● **Task statement**: Reproduce, exactly, the lines of the material below from the line containing "Bluetooth to my Ears (686, 545)" through the line containing "[Share on Facebook] (316, 2218)", with both end lines included and nothing else.
Material supplied below:
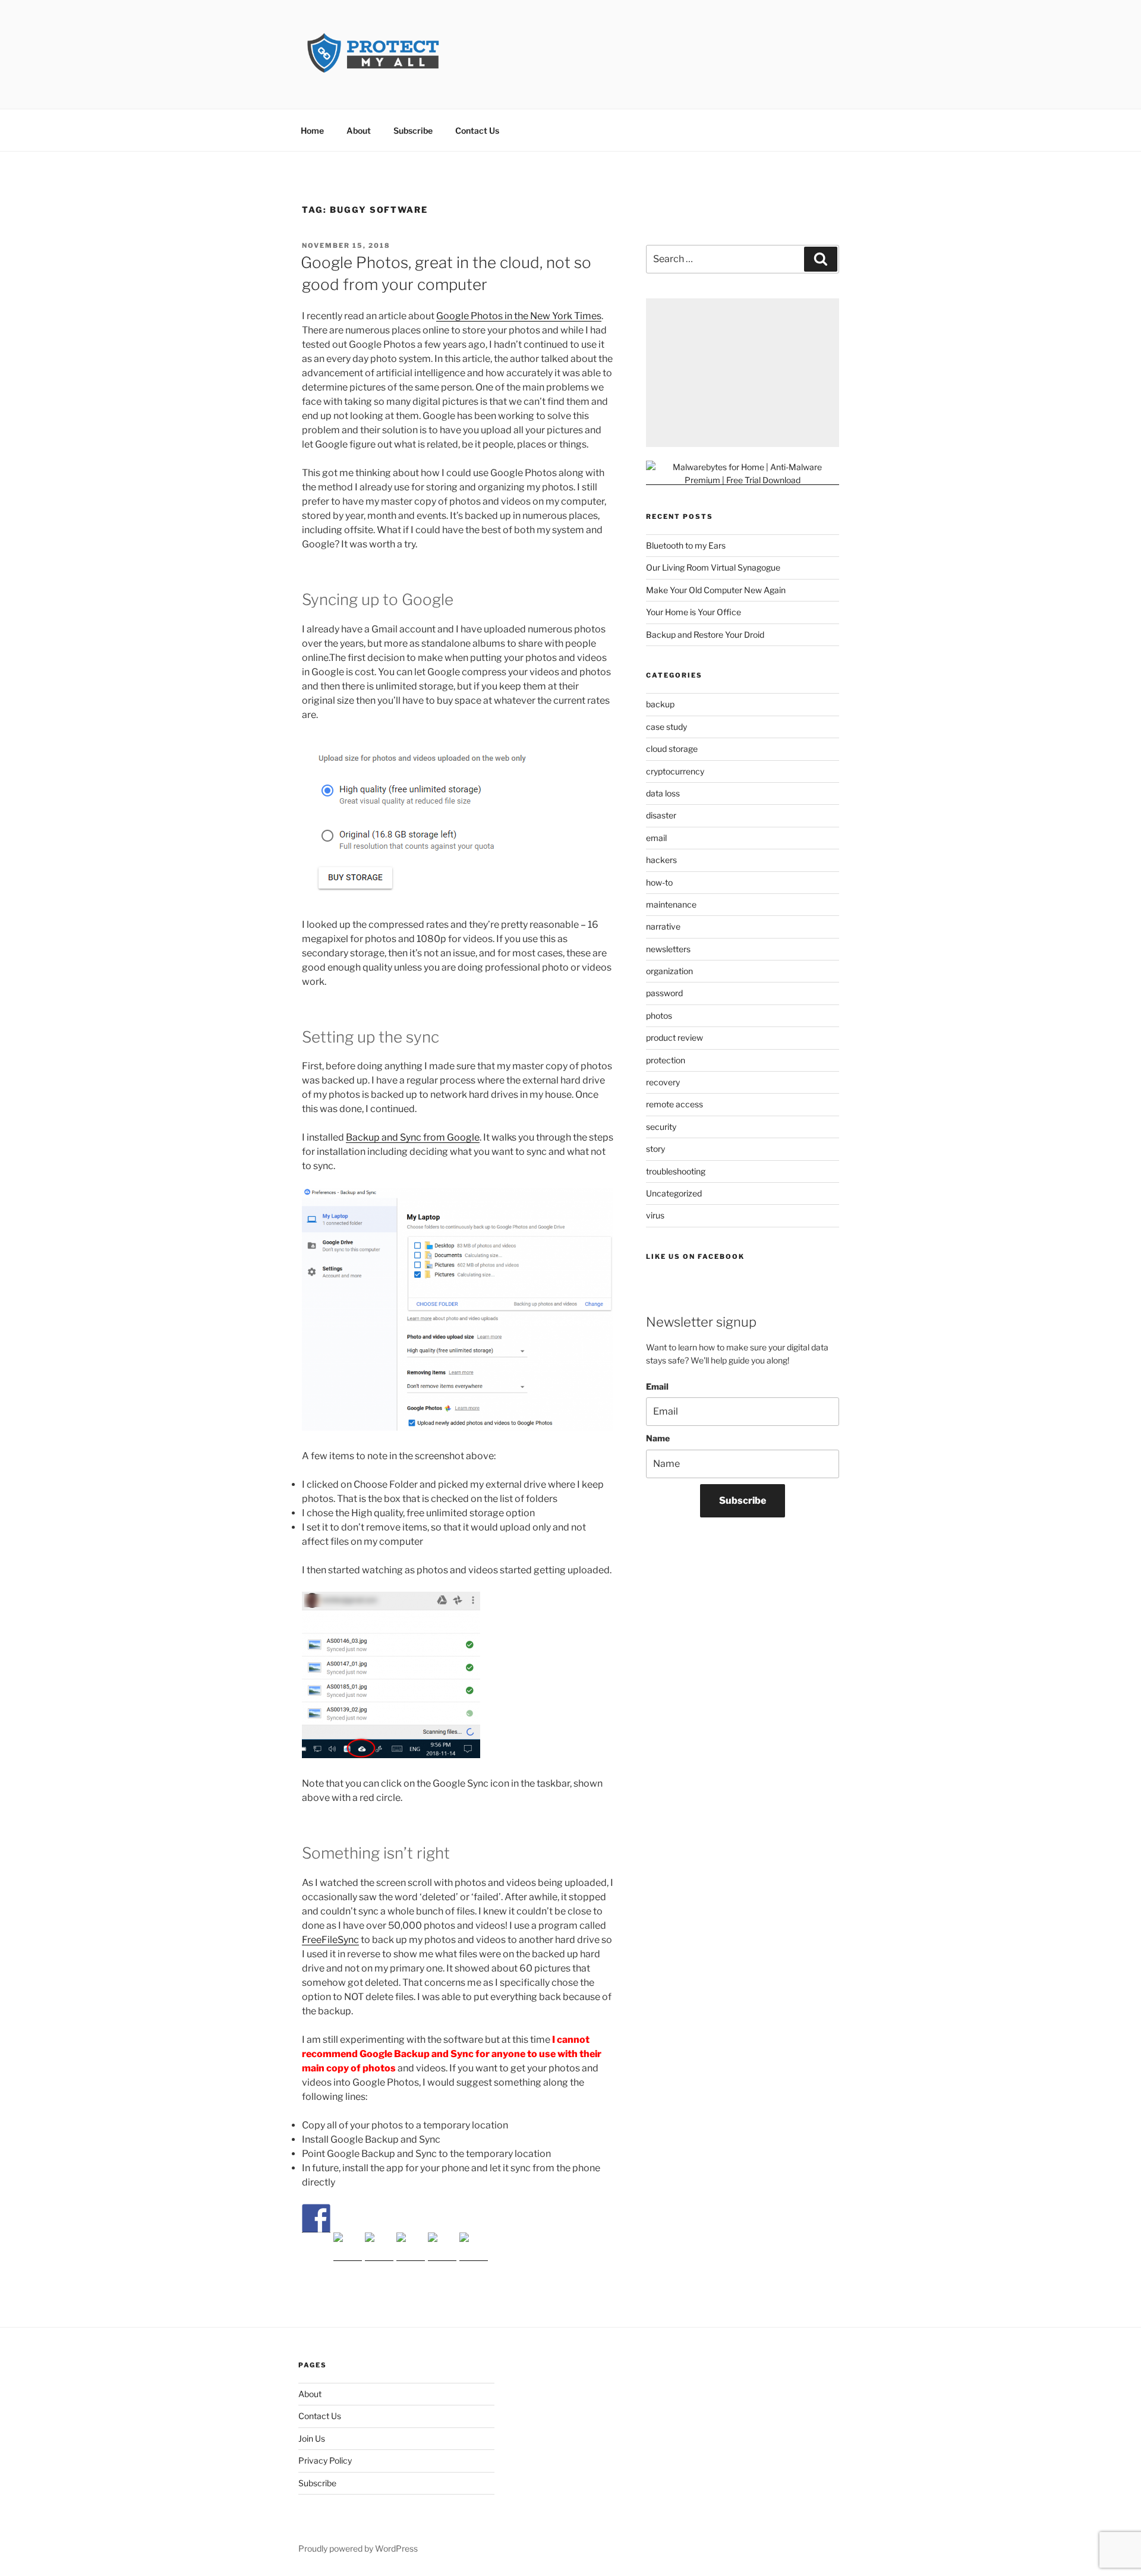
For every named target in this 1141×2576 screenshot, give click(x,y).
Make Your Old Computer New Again (716, 590)
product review (674, 1037)
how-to (659, 882)
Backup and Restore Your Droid (705, 634)
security (661, 1127)
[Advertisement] (742, 372)
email (656, 838)
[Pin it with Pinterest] (410, 2246)
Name (658, 1438)
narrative (663, 926)
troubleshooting (675, 1171)
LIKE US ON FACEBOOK (695, 1256)
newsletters (668, 949)
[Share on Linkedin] (442, 2246)
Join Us (311, 2438)
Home (312, 130)
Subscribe (413, 130)
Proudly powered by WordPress (358, 2548)
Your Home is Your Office (693, 612)
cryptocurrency (675, 771)
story (655, 1149)
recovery (663, 1082)
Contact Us (477, 130)
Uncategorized (674, 1193)
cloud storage (672, 749)
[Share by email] (473, 2246)
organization (669, 971)
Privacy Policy (325, 2460)
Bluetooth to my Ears (686, 545)
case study (666, 727)
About (358, 130)
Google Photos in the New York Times (518, 316)
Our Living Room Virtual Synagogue (713, 567)
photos (659, 1015)
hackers (661, 860)
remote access (674, 1104)
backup (660, 704)
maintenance (671, 904)
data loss (663, 793)
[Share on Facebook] (316, 2218)
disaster (661, 815)
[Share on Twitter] (347, 2246)
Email (657, 1386)
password (664, 993)
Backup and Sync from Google (413, 1137)
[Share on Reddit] (379, 2246)
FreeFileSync (330, 1939)
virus (655, 1215)
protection (665, 1060)
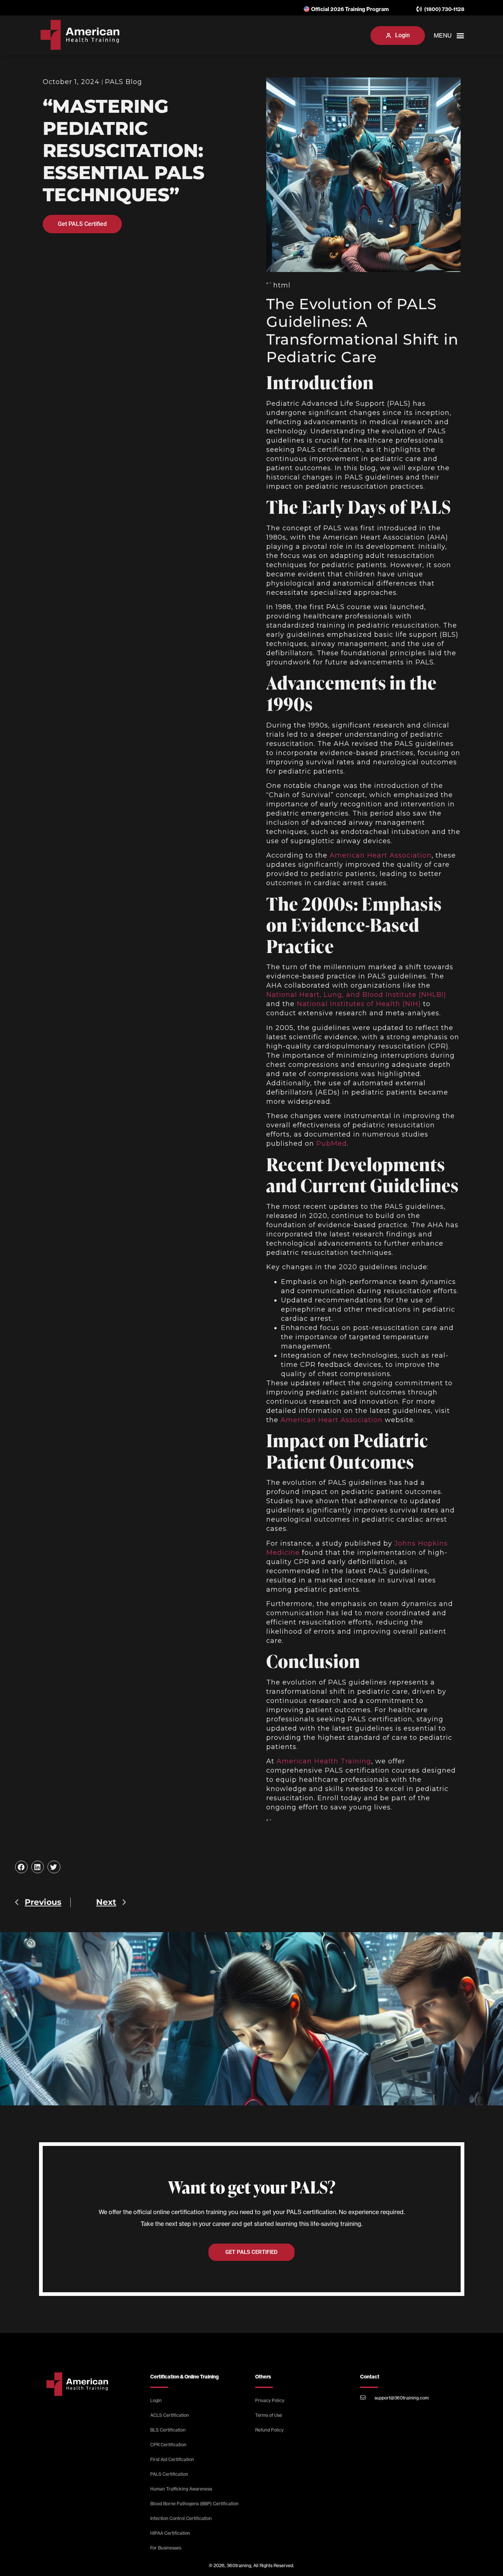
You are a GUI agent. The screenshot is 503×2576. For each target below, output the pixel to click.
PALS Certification (169, 2474)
End of Material supplied.
● **Response area**:
Bluetooth to my Ears (686, 545)
case study (666, 727)
About (358, 130)
Google Photos in the New York Times (518, 316)
Our Living Room Virtual Synagogue (713, 567)
photos (659, 1015)
hackers (661, 860)
remote access (674, 1104)
backup (660, 704)
maintenance (671, 904)
data loss (663, 793)
[Share on Facebook] (316, 2218)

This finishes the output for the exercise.